On Portlandia, Carrie Brownstein demonstrates that with a little persistence, anyone can pickle anything. In real life, the indie-rock star turned music critic turned sketch comedian proves that the same general principle applies to mastering an art form—or a racquet sport.
There's a 12-piece polka band setting up in Carrie Brownstein’s neighborhood dive bar when we pop in on a Saturday afternoon in November. We’re looking for a quiet place to chat after our photo shoot, and this is not that place. “It’s like an episode of Portlandia!” says the 39-year-old cocreator and costar of IFC’s hit television sketch show, which lovingly satirizes modern life at urban hipness ground zero.
That Brownstein has enough energy to summon a joke is amazing. She was out the night before at a wrap party. Portlandia’s fourth season just finished three months of filming, and she spent that time in “a state of mania,” on set 12 hours a day, jumping between two or three locations, playing four or five characters (requiring at least that many wig changes). At times like this, she says, “I don’t need to sleep as much. I don’t need to eat as much. I exist on a level that’s fervent and restless.”
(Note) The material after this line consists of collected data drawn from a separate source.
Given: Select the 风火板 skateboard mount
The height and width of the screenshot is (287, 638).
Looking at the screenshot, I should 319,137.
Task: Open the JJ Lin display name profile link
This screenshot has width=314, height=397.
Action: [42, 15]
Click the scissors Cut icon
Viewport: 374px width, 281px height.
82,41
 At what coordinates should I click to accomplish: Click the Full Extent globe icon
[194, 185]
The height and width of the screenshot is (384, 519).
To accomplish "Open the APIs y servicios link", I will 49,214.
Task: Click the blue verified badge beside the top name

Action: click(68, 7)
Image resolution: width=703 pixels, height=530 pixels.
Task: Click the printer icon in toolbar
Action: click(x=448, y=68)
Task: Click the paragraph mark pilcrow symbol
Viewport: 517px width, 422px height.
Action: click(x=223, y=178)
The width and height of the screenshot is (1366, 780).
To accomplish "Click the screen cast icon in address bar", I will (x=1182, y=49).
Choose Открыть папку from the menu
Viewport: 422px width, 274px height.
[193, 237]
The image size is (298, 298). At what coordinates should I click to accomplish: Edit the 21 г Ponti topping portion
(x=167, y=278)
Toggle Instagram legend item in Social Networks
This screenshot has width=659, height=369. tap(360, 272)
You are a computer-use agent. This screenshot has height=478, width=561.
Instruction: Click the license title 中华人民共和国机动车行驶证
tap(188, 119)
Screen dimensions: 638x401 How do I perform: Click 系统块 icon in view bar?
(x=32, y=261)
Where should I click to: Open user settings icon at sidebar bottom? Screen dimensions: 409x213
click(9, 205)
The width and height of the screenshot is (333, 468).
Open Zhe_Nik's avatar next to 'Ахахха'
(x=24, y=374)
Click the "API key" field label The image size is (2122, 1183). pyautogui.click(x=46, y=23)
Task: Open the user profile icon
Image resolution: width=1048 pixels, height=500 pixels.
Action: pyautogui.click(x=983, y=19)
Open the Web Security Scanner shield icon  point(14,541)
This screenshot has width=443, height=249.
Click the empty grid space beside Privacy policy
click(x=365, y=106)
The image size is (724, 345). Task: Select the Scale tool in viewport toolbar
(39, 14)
If you’ve paid attention to Brownstein’s career, that explains a lot: She seems to have the superhuman ability to master whatever she pursues. Portlandia is just one line on her résumé. She’s also a guitarist and singer who spent a dozen years co-fronting the celebrated indie-rock band Sleater-Kinney. Not long ago, she released another critically acclaimed album with a different band, Wild Flag.
And as if that weren’t enough multitasking mastery, she’s about three quarters of the way through writing a new album—one she won’t say much about except that she’s working with people she’s worked with before, which is enough to make a Sleater-Kinney fan’s heart skip a beat. In her free time, she’s working on rewrites of a memoir.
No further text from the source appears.